OK shoot me down if I'm talking bullshit here but here goes:

The answer to this depends on what you're definition of addiction is.

ASFAIK something is defined as physically addictive if you suffer withdrawal symptoms when you stop taking it. By this criteria pot isn't addictive.

There is also the category of psychologically addictive which covers gambling and other more controversial (in diagnostic terms) things such as shopping. As I understand it defining this is a lot more difficult not to mention controversial.

The question then remains is pot psychologically addictive? and how do we measure this. The first question is much debated (as is the later) - The answer to the second would (and is AFAIK) presumably be similar to the criteria of the first - can people stop without adverse (psychological) side effects. In my experience (and what I know (second hand) of the evidence) the answer is yes people can stop it and therefore no it is not psychologically adictive.

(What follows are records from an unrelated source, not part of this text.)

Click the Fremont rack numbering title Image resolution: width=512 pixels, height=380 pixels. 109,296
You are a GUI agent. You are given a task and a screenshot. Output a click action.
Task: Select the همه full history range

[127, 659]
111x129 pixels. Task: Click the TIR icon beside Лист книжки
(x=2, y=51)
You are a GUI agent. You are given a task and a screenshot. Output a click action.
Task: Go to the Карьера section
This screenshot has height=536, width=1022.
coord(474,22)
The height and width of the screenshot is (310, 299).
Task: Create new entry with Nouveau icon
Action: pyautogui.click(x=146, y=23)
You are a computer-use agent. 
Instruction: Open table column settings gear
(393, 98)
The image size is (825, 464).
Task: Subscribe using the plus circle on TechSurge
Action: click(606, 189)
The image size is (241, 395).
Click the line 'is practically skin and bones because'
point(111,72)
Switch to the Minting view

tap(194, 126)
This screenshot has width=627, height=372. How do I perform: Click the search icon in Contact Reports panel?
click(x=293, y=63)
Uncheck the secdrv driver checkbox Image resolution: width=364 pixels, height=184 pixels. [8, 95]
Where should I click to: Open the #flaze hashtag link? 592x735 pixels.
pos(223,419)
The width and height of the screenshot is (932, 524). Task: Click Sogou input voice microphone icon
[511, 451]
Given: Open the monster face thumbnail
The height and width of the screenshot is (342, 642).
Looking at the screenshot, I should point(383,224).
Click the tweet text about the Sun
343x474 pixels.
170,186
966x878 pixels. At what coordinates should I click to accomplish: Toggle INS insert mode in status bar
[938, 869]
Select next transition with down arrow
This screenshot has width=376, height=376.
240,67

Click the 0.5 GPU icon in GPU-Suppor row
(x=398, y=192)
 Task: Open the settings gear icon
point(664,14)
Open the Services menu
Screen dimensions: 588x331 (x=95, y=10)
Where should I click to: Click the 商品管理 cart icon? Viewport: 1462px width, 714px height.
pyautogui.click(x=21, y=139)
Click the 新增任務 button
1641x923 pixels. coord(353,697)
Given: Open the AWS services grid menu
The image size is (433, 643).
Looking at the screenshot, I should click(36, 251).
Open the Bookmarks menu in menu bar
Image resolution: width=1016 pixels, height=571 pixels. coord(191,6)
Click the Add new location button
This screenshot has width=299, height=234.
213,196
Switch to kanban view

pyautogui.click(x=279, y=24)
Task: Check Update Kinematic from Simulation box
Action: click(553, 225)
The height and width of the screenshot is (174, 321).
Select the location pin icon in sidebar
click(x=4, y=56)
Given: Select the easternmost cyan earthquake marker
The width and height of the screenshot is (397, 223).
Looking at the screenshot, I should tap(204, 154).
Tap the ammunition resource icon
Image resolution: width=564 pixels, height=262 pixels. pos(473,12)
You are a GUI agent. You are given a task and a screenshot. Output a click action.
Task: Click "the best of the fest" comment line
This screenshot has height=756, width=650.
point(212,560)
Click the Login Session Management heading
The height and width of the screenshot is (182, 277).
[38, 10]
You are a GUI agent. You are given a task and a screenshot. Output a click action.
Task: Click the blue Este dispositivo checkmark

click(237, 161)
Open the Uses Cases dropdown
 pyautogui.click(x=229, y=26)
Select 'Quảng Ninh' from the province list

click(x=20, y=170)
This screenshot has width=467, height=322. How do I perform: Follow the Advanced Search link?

It can certainly be habit-forming but just because someone doesn't stop it doesn't mean they can't and habituation is not adiction . Others would disagree, though they tend to be morally opposed to drugs. To declare an interest here - yes I have and still do smoke pot. - Though I now do so only occasionally because i didn't like the habits I had built up around it and making that change was as easy as making that decision. Though if you wanted to play Devil's Advocate it could be argued the fact that I don't turn it down when its around evidence that Really I can't give it up and are therefore addicted.